Imagine that an R&D engineer has sent a GenAI engine a snippet of source code. The Zscaler unified classification engine automatically inspects prompts inline, looking for risky items and evaluating the context. You define the policy once, apply it to all outbound channels (including GenAI) and decide what actions to take: block the prompt and notify the user, simply monitor it, or take another course of action.

Employees are still able to interact freely with GenAI. They feel empowered and productive, without the risks of unfettered use.

How does Zscaler secure data in the public cloud?

Zscaler Data Security Posture Management (DSPM) lets you see where your sensitive data is, what kind of data it is, how it is being used, and who can access it. In short, Zscaler DSPM builds a holistic view of what your data security posture looks like, prioritizes remediation based on the risks, and then reduces the risk of a breach by managing the sensitive information.

Zscaler DSPM starts with data discovery—parsing categories like HIPAA, PCI, and more. It automatically classifies it, pinpoints where it resides, analyzes compliance risks, and gauges data accessibility. This facilitates compliance management by quantifying risk by category and severity.

Every incident creates a report with step-by-step remediation instructions. This is possible because Zscaler DSPM deploys local scanners on Azure, AWS, GCP, within your cloud accounts, and more. The report is the sum of scanner analytics using the same classification engine mentioned earlier.

Now that you have the analytics, combine it with Zscaler Cloud Security Posture Management (Zscaler CSPM) solution to find vulnerabilities and map them to your compliance standards for continuous assessment and continuous remediation.

How does Zscaler securely enable secure Microsoft CoPilot use?

Microsoft CoPilot is typically used to generate content from or summarize content in Microsoft 365 documents—Excel, PowerPoint, OneDrive, SharePoint, and others. For example, users pose the following prompt to CoPilot: “Please condense these petabytes of data to address the following questions,” or “Can you compare these two products for me?”

To make this happen, CoPilot and Microsoft 365 applications communicate over application programming interfaces (APIs). Essentially, CoPilot goes into the Microsoft 365 application and responds based on the data housed there.
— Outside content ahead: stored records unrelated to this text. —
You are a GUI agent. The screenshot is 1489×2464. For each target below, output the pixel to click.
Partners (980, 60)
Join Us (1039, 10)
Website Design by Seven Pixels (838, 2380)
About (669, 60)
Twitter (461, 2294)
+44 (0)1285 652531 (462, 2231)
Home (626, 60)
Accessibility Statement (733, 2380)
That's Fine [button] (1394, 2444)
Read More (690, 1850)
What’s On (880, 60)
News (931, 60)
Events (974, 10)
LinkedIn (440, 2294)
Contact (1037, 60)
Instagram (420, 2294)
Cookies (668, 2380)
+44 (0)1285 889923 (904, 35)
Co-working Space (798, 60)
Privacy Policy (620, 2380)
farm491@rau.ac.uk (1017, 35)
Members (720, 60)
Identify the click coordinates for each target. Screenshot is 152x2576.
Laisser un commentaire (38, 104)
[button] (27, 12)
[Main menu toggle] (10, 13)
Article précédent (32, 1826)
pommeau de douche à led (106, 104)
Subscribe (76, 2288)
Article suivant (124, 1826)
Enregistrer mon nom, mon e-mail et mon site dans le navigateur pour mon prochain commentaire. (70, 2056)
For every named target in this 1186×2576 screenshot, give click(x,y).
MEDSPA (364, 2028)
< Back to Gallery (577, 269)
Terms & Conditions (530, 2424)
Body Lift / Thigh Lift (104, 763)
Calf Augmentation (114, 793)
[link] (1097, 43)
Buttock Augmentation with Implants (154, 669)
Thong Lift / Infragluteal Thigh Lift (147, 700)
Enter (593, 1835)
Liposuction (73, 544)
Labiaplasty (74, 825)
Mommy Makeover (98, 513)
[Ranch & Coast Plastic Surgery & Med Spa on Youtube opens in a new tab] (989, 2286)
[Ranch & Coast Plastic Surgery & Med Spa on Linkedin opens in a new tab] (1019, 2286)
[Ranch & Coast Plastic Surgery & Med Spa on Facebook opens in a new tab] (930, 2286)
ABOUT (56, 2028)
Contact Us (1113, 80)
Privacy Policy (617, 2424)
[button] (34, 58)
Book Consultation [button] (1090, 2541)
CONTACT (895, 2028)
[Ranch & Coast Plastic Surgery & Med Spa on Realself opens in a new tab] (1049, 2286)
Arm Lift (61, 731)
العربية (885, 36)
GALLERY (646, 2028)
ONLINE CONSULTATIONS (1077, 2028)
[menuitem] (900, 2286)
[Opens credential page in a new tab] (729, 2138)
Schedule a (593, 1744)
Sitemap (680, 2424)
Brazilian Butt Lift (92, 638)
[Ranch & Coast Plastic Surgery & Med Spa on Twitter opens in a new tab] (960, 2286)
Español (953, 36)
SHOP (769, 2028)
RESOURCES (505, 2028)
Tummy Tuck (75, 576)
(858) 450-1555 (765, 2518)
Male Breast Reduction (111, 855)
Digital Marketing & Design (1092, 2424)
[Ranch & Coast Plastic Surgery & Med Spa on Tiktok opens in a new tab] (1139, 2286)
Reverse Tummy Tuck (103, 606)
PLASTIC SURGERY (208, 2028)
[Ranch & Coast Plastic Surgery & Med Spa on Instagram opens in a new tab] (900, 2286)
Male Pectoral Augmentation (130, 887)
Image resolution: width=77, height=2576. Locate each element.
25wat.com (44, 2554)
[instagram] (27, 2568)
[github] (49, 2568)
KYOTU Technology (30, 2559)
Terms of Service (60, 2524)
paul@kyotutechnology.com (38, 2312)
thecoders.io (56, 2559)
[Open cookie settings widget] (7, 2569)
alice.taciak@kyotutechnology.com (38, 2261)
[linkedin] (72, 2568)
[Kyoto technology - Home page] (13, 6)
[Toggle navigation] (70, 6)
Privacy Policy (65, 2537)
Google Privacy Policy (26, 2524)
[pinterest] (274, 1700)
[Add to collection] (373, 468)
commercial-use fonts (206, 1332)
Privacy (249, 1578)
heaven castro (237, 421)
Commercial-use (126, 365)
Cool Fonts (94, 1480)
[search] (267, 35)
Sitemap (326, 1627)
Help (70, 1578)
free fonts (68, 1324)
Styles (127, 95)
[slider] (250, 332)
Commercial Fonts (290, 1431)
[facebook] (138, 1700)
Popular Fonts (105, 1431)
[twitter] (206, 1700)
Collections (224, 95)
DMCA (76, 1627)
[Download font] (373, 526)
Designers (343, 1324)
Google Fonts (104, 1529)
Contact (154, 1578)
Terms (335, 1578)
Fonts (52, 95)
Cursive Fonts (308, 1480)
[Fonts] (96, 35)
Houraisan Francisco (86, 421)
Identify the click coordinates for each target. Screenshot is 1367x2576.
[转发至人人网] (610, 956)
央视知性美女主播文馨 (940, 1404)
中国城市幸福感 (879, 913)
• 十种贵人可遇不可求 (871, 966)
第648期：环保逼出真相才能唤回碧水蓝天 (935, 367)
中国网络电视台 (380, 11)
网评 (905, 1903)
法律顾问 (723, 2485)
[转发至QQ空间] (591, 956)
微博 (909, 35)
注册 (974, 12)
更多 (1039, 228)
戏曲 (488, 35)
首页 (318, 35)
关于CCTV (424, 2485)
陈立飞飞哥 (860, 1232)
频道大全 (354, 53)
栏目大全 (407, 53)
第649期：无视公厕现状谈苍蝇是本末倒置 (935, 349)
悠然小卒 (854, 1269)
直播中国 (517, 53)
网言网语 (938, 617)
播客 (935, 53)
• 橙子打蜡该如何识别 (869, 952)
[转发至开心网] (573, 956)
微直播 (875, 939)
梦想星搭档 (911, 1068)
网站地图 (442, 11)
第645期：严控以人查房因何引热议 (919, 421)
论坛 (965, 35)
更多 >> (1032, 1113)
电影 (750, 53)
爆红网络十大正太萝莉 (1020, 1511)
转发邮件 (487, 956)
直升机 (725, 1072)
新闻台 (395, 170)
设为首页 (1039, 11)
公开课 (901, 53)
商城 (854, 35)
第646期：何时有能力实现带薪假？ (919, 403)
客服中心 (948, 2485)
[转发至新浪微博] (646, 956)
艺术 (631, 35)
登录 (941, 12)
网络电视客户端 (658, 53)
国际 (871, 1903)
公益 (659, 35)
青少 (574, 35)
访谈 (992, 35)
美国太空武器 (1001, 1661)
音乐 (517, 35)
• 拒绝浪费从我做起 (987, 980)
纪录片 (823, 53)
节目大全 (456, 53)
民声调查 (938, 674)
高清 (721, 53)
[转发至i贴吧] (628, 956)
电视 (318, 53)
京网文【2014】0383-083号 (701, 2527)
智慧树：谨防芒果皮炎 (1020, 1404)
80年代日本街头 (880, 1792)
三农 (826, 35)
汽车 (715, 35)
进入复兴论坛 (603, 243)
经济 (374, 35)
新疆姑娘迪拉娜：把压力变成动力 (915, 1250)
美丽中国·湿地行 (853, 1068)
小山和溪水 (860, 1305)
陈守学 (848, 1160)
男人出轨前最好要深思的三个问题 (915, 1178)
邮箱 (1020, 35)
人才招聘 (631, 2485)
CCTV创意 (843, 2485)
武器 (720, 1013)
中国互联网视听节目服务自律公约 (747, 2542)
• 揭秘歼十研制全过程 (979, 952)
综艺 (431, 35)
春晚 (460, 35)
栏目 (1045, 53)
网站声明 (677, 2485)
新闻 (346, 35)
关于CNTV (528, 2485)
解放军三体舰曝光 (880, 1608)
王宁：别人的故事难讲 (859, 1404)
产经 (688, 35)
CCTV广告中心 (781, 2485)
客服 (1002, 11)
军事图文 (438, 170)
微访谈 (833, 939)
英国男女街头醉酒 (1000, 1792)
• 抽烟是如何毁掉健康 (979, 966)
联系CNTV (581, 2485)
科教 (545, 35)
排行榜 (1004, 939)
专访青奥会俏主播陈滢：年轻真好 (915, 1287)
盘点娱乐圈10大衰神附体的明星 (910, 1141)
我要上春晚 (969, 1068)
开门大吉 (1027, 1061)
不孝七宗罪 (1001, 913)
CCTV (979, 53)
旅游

Here’s another scenario where I'm an engineering manager and I want to make sure my team is being fairly paid. I ask CoPilot to review all engineer salaries in the company and give me a reasonable range for a given role, and CoPilot is happy to comply.

The concern here is not data leakage; rather, it’s data misuse that potentially violates privacy and compliance rules. How does Zscaler stop this? CoPilot leverages Zscaler SSPM and Zscaler Cloud Access Security Broker (Zscaler CASB), enabling you to first configure CoPilot to identify what sensitive data looks like and then limit CoPilot’s discovery and learning capabilities, thus restricting how that sensitive information may be shared.

These are just a few scenarios where Zscaler can help you feel confident about data protection while allowing your employees to use the latest AI innovations to be more productive and creative.